Jadi, ketika kita melihat pemimpin yang bajingan dan juga korup kita tidak
dianjurkan untuk langsung menyalahkan mereka, tapi lohat dulu kondisi
rakyatnya. Masyarakatknya, apakah sudah baik atau tidak ada bedanya. Apalagi,
jika kita membaicarakan tentang pemerintah tentu tidak lepas dari peran media
media yang dengan suka rela ‘mengharumkan’ nama mereka di balik layar. Akhir
akhir ini, saya sempat bingung ingin memilih tontonan apa yang seseuai
denganku, karena menurutku sekarang sangat sulit membedakan antara yang benar
dan salah.
Berbagai media, baik
Koran, majalah, telivisi, dan media media eletronik lainnya ramai ramai membuat
‘Nabi’ mereka menjadi terkenal. Nabi, ya siapa lagi…..nabi di sini adalah
orangyang terus menerus di puja puja terus menerus di citrakan tanpa henti
meskipun mereka punya segudang kebusukan yang tampaknya tidak nampak di
masyarakat. Di Indonesia, sebagai negara berkembang tentu sangatlah membutuhkan
sumber informasi yang mudah, cepat, dan murah. Namun, di sisi lain keberadaan
dari media media tersebut membuat masyarakt tidak semakin cerdas, namun semakin
bodoh dan membodohkan. Bagaimana tidak, media yang satu rajin mencitrakan tokoh
A, yang lain mencitrakan tokon B dst. Masyarakat sekin bingung, dan mereka di
buat seperti layaknya penggemar dari seorang fans. Hahahaha, konyol memang tapi
itulah faktanya. Masyarakat di ajarkan nilai nilai yang amburadul, merusak.
Masyarakat sedikit demi
sedikit mulai terpengaruh dengan cara berpikir yang hanya menilai tampilan
fisik semata tanpa memandang kualitas dan kapasitas dari pemimpin tersebut.
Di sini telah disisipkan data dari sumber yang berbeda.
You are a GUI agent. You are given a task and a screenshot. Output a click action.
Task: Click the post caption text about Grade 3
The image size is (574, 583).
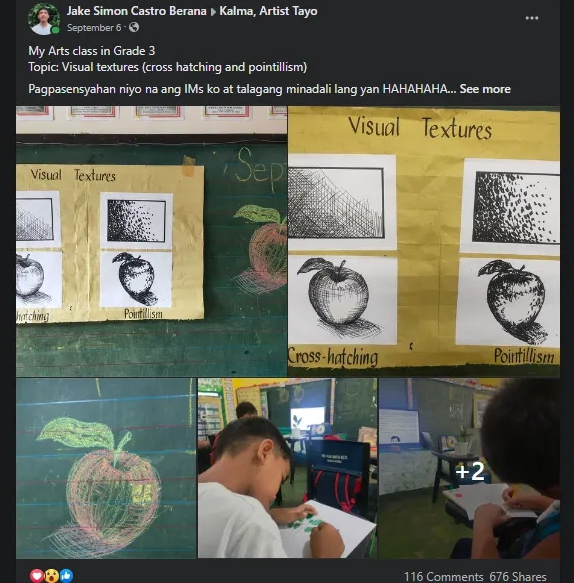[92, 51]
Dari media, masyarakat mula belajar bagaimana hidup hedonis,konsumtif, dan
seakan akan menuhankan dunia. Hal hal semcam ini tentu jika semakin berlanjut
akan semakin menghancurkan nilai nilai masyarakat yang positif. Lihat
masyarakat saat ini, mereka seperti mnusia tanpa identitas, tanpa jati diri,
dan tanpa prinsip serta pandangan hidup. Mereka dapat dengan mudah di
provokasi, di intimidasi, dan di giring seperti binatang ternak saja mereka.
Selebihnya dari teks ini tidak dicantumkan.